Besa Pinchotti is executive director of the National Military Families Association. Her husband, Dave, is a Marine Corps veteran and currently a civilian employed by the Air Force; his salary could be affected or reduced by the closure, if it happens.

“I don’t know if my husband will get a salary,” Pinchotti told ABC News senior congressional correspondent Rachel Scott. “We go about our business hoping he will, but planning in case he doesn’t.”

A government shutdown appears increasingly likely with just days until funding expires. Lawmakers have until Sept. 30 to pass a spending deal to avert the shutdown.

Up to 4 million workers could lose wages due to a shutdown, about half of whom are soldiers and military personnel.

Besa Pinchotti’s husband, Dave, is a Marine Corps veteran and currently a civilian employed by the Air Force; his salary could be affected or reduced by the closure, if it happens.

Courtesy of Besa Pinchotti

Pinchotti’s husband was furloughed during the government shutdown in 2019, and while the prospect of having to deal with another shutdown is daunting, she said her family will work to get through it again . Other military families may not be so lucky, she said.

“We have three kids and I feel lucky that we’re doing well, but we know that’s not the case for so many military families. And this will absolutely impact them in a way that I hope we don’t have to see,” she said. .

For some military families, this can mean losing the services they rely on: from nutritional assistance to health care, mental health care, after-school activities for their children and even daycare.

Access to the Special Supplemental Nutrition Program for Women, Infants and Children, commonly known as WIC, is something that Pinchotti said will have a “huge impact” on many military families. Some 7 million women, infants, and children rely on WIC.

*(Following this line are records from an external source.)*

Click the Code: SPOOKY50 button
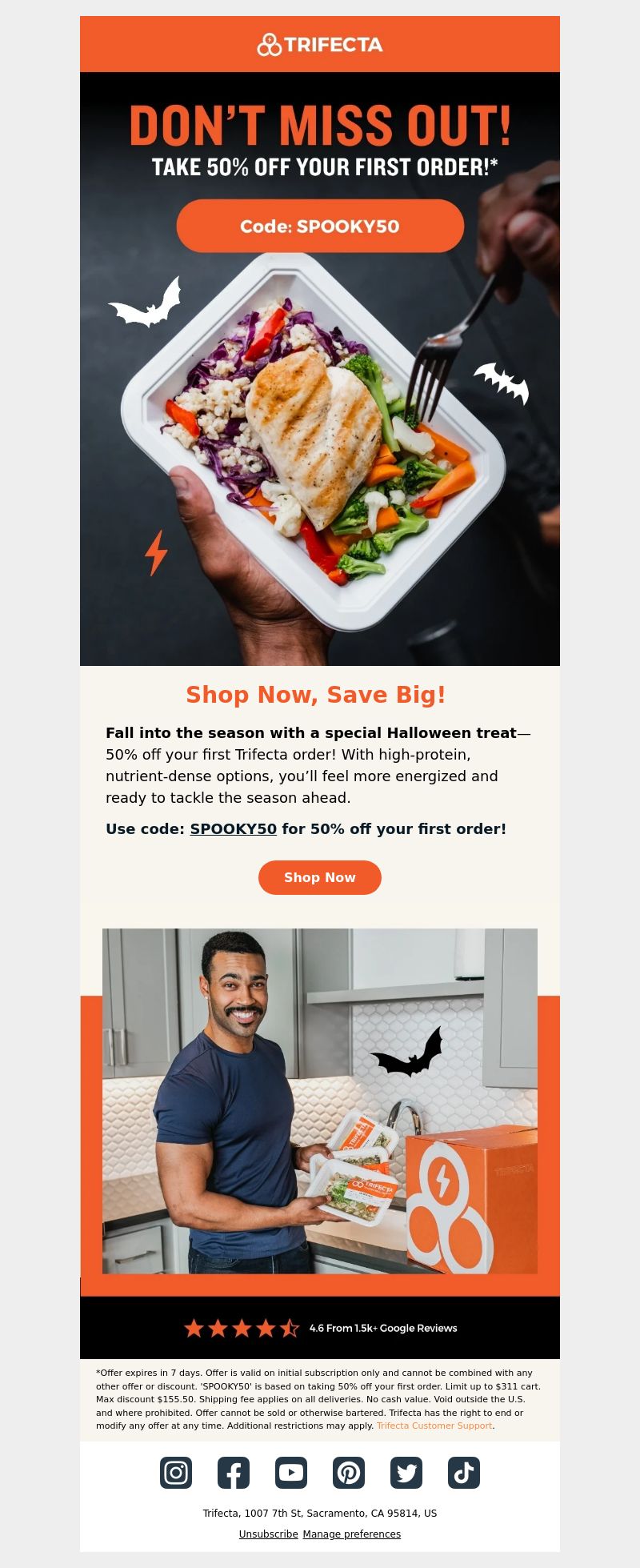Viewport: 640px width, 1568px height. [320, 226]
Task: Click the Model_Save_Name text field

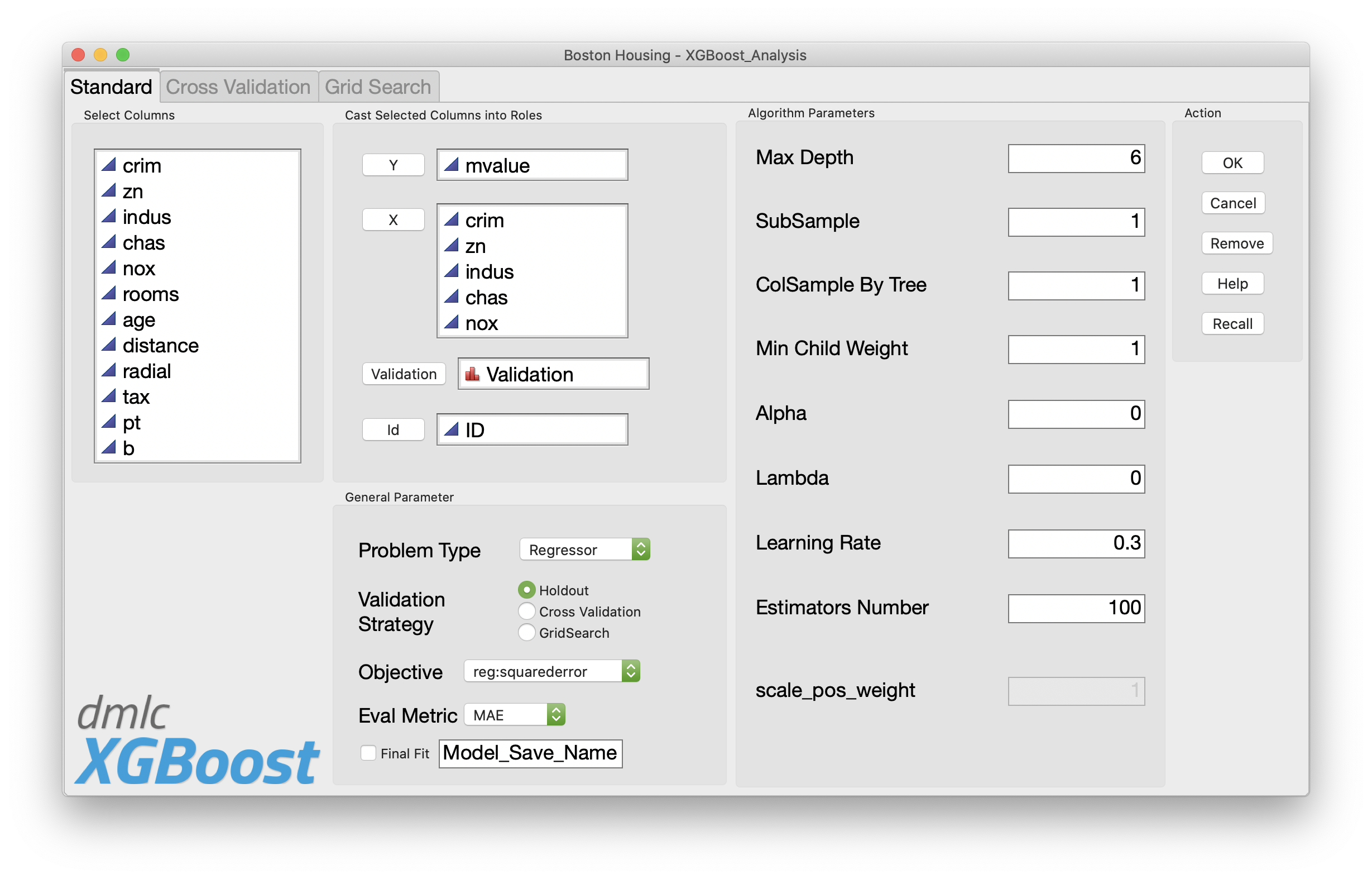Action: [x=530, y=753]
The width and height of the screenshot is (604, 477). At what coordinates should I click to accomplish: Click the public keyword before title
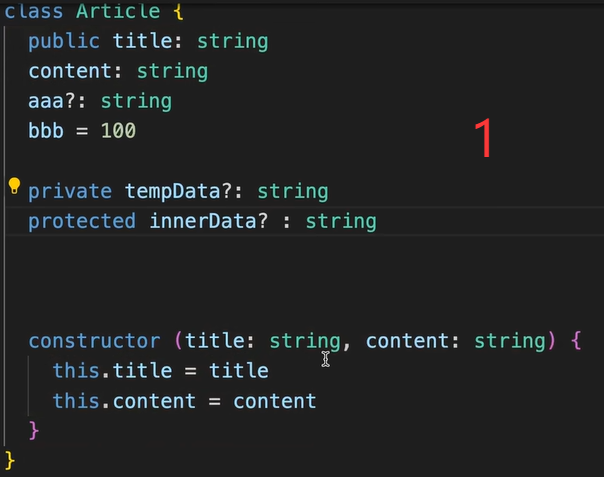[x=64, y=41]
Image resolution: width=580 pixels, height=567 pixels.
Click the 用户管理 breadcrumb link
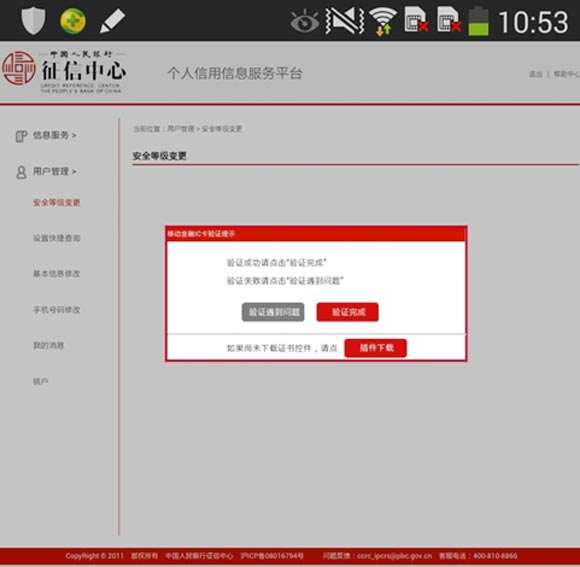[181, 129]
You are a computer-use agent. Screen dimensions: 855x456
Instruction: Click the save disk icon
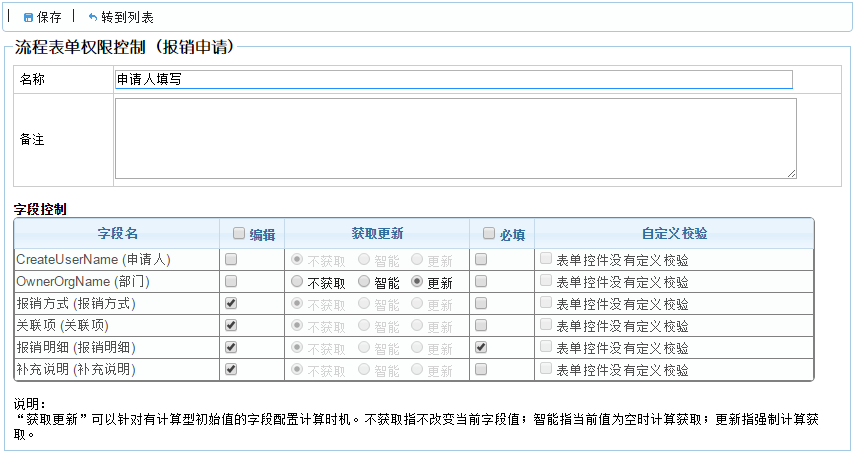coord(28,18)
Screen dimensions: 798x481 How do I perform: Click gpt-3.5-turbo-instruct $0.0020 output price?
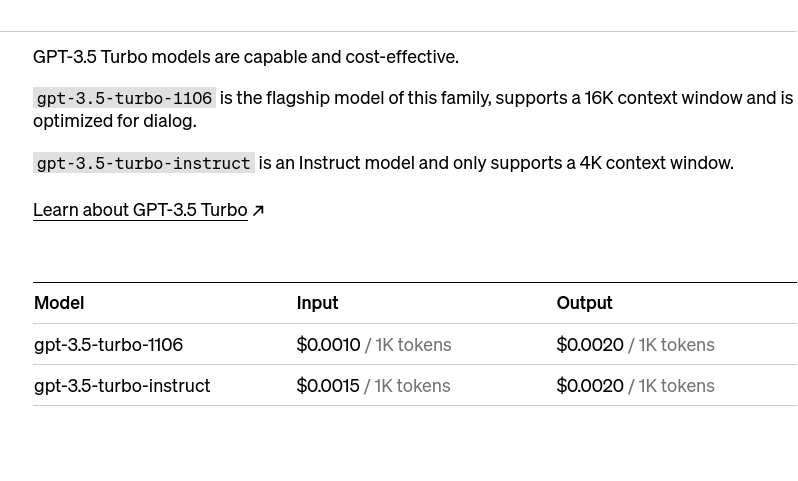[x=590, y=386]
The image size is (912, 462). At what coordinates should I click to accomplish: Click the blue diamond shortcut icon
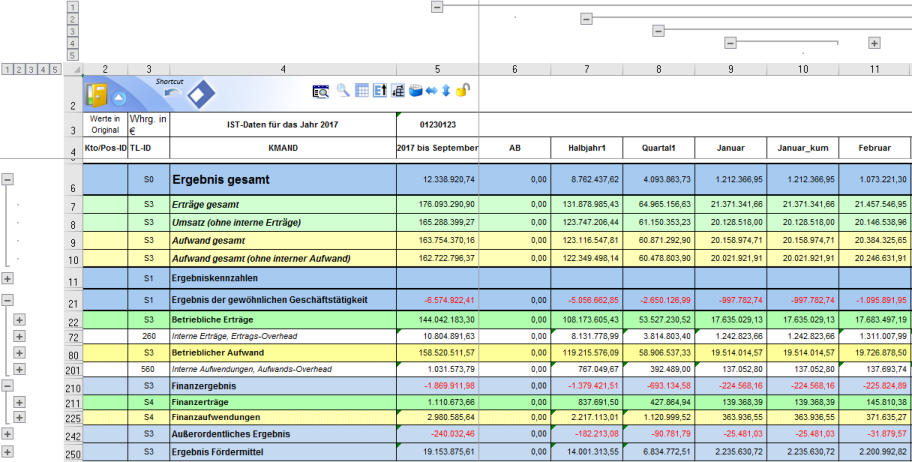pyautogui.click(x=201, y=94)
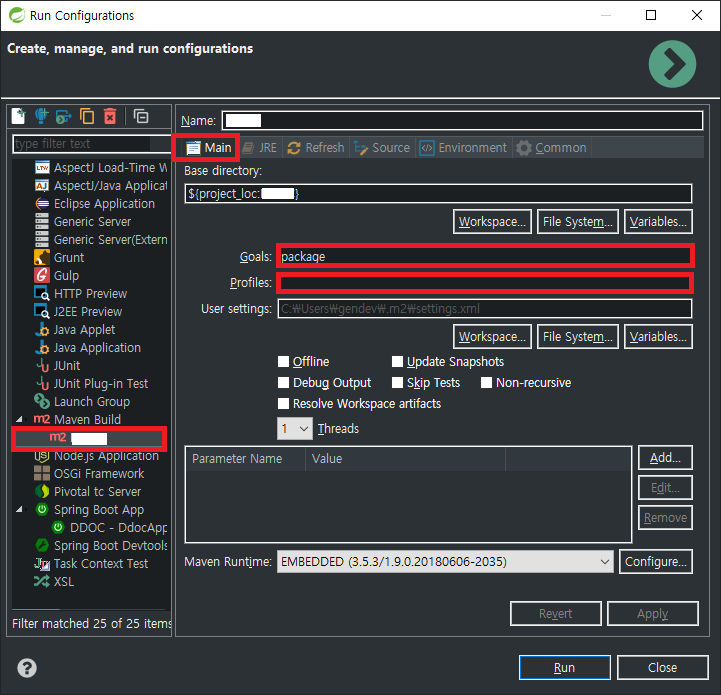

“There are WIC offices on military installations all over the world because it is an essential nutrition for families at a key time in their development. So not having one will have a huge impact.” , she said. “We know that millions and millions – more than half of American families rely on WIC and for military families, that’s a huge number as well. So we expect this to be a serious problem.”

Resources could be even more limited for military families who live paycheck to paycheck, Pinchotti said. And while service members may face back pay, some families can’t afford to miss a paycheck, she said.

“I don’t think much of the country understands how tight the military budget is and the fact that so many people are living paycheck to paycheck,” she said. “For example, over 25% of military families are food insecure. And when you know that fact, and you know what might be affected and you know that your service member may get paid, but maybe not for now. You really have to think about what’s going to happen today or next week.

Rep. Bob Good, R-Va., said the impact of the shutdown would be “minimal” for many Americans.

“We need to worry about all 330 million Americans, not just isolated stories and specific individuals,” Good told Rachel Scott.

He said the need to cut spending justified the closure: “Now is the time to do it if we don’t do it now.”

Good, who has more than 5,000 federal workers in his district alone, said it was absolutely worth shutting down the government because of his and other hard-liners’ demands.

A recent “Pulse Check” survey of its members conducted by Blue Star Families found that most active duty families – 54% – said they would be “significantly impacted” by a government shutdown. In open-ended responses from more than 600 respondents, many cited compensation as the most common concern.

“My husband is the only working parent, we will have no income. It seems better and better to get out and join the private sector!” one respondent wrote in the survey, Blue Star Families said.

Pinchotti said that in talking with many military families, the impact would not be “minimal,” as Good put it.

“My message to Congress is: ‘Come together.’ “It’s not fair what you’re doing to military families,” she said. “Besides our military, we also have 16,000 military spouses who work for the federal government. And in today’s society “Today, it really takes two incomes to make ends meet. So you’re talking about the livelihood of military families, and they have to put it together.”